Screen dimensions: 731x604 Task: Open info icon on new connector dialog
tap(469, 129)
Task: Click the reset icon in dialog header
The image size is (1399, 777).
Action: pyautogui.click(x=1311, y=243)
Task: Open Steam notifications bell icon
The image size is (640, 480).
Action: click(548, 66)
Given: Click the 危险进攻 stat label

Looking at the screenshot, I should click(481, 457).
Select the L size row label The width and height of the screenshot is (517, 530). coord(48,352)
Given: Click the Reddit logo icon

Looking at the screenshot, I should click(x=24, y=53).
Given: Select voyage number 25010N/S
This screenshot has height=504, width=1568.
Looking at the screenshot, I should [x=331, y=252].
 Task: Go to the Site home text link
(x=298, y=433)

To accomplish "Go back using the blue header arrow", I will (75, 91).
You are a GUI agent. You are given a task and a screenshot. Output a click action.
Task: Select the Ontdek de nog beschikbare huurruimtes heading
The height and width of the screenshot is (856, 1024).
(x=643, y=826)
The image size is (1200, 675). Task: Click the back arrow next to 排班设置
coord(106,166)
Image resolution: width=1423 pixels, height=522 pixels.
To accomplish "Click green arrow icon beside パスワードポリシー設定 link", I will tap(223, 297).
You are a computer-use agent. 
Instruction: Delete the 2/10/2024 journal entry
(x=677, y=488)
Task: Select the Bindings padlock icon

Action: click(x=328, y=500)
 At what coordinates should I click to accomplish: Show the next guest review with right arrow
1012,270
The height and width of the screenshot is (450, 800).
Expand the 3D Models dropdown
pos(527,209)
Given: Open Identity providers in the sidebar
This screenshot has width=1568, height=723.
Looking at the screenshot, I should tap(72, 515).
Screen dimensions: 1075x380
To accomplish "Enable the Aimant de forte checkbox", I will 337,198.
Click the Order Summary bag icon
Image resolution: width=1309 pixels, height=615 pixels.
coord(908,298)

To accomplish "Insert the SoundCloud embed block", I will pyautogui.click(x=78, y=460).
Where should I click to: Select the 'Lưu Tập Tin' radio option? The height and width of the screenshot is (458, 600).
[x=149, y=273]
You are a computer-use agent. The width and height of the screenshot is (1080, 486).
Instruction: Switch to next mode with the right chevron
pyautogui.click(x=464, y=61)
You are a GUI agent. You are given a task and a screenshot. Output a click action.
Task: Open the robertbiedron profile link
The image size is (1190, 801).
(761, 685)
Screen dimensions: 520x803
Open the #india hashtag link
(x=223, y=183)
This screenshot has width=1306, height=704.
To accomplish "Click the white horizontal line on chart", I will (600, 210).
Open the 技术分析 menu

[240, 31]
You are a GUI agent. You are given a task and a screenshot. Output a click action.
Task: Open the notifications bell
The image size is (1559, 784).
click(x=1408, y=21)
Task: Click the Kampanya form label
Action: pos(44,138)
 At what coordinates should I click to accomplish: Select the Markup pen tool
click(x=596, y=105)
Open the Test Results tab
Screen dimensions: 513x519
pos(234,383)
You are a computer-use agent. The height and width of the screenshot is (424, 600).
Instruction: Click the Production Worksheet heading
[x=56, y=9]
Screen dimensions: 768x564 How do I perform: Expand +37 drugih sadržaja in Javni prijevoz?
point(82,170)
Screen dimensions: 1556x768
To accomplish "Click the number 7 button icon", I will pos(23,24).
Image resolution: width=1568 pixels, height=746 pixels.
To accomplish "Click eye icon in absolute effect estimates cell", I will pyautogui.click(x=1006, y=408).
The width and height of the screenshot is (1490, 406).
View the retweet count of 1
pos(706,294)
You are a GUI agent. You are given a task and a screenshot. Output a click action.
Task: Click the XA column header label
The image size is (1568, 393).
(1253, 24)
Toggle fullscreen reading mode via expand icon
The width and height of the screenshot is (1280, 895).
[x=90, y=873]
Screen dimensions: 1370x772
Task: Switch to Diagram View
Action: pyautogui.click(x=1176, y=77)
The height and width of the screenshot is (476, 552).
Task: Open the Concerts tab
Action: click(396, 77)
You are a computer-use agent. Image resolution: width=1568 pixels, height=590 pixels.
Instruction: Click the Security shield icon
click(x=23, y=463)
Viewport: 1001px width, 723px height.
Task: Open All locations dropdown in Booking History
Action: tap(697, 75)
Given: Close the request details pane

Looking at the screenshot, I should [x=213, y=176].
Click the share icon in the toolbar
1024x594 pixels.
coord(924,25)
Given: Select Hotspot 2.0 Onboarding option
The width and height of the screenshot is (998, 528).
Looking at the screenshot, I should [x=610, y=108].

________________________________________

» **Work request**: Your answer should consist of the lines from the line with "Image resolution: width=1568 pixels, height=746" to the line with "Task: Click the XA column header label" above, repeated exactly, both ends included.

» **Problem solution**:
Image resolution: width=1568 pixels, height=746 pixels.
To accomplish "Click eye icon in absolute effect estimates cell", I will pyautogui.click(x=1006, y=408).
The width and height of the screenshot is (1490, 406).
View the retweet count of 1
pos(706,294)
You are a GUI agent. You are given a task and a screenshot. Output a click action.
Task: Click the XA column header label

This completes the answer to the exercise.